The technique described in RFC 7816 is query management approach based on a principle described in RFC 6973, “Privacy Considerations for Internet Protocols” (July 2013), which could be summarized as: the less data you emit the fewer privacy issues you are likely to encounter.
The DNS has conventionally optimised its behaviour for simplicity and performance. The underlying factor in the DNS name resolution protocol is that a DNS recursive resolver does not necessarily know in advance which servers are authoritative for a given zone, so it has to discover this information. Also, in a name that has a number of labels the resolver does not necessarily know where the zone cuts occur between labels. In the absence of this meta-information about the structure of the namespace it uses the full query name in all queries as it descends the name hierarchy looking for the lowest level authoritative name server, as this iterative technique will expose the zone cuts and the name servers for each zone.
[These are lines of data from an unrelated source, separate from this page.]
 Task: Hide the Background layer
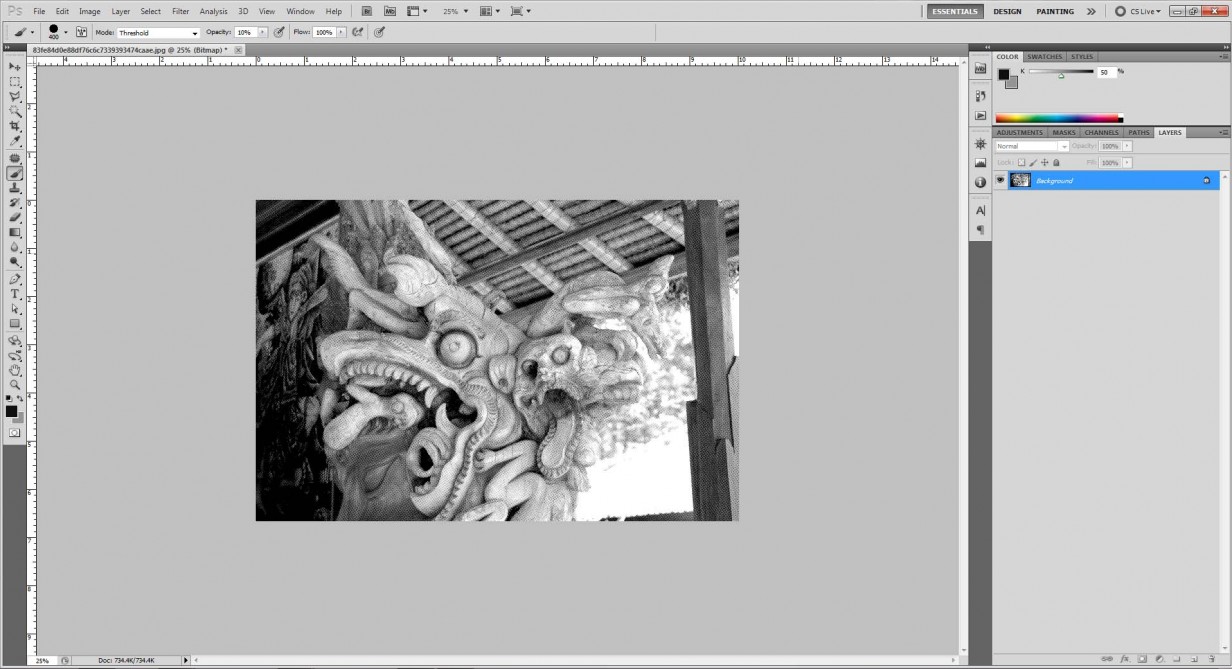[999, 179]
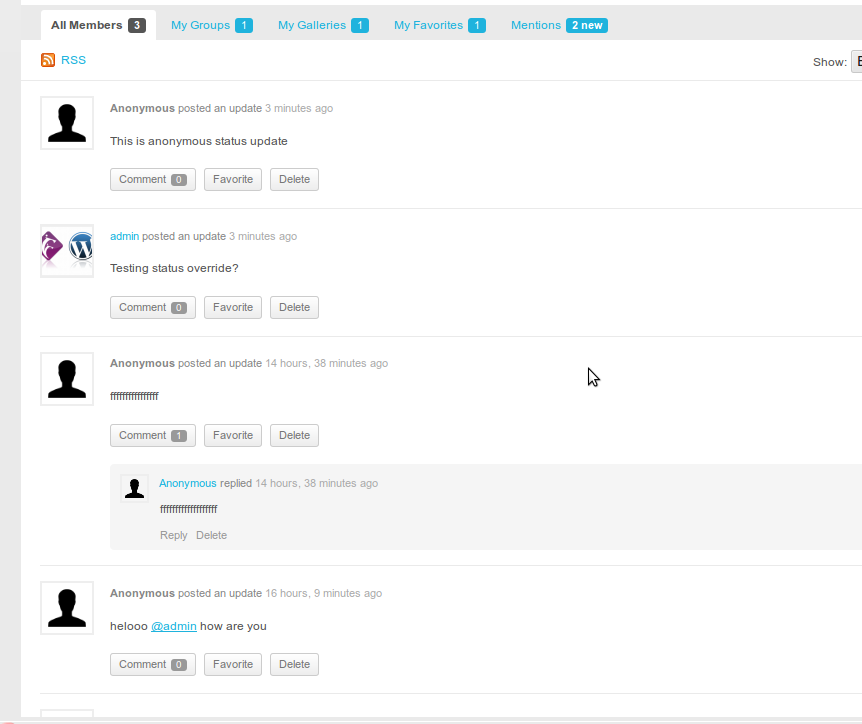Open the My Galleries tab

click(x=312, y=24)
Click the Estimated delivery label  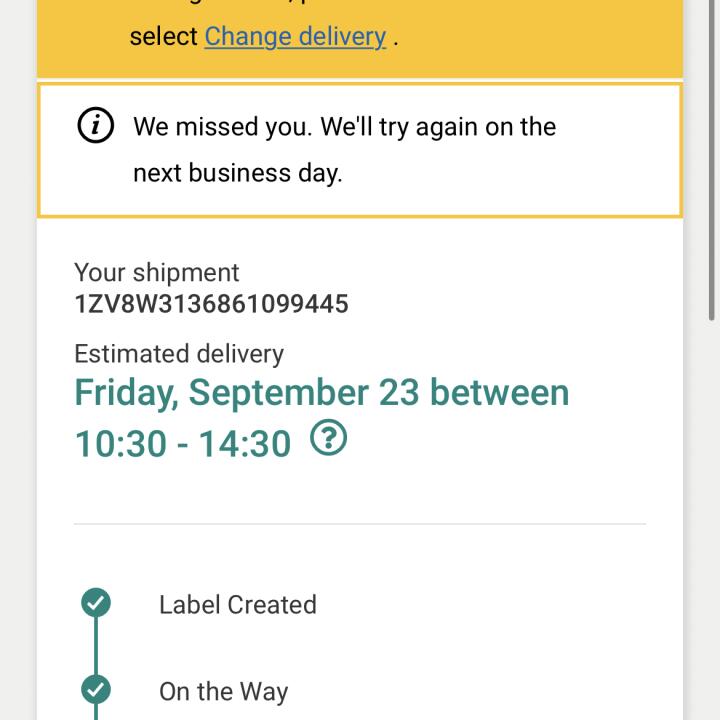click(179, 354)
To expand on this a little, DNS resolution occurs in a top down manner, and when an authoritative server for a zone receives a query for a name that is only resolvable in a delegated zone, it returns a NOERROR code and no Answer section in its response (a “NODATA” response). The response includes the name of the delegated zone and the name servers, as enumerated in the delegation record (the point of the zone cut), in the Authority section of the response and the IP addresses of these name servers in the Additional section of the response, assuming that these addresses are known to the authoritative server.
The DNS is a strict hierarchal namespace, so each server is only aware of immediately delegated zones. The name resolution process will iterate down through the hierarchy to either reach the server that can provide an authoritative response for this query name or obtain a response indicating that the name does not exist in the DNS. This process is illustrated in Figure 1.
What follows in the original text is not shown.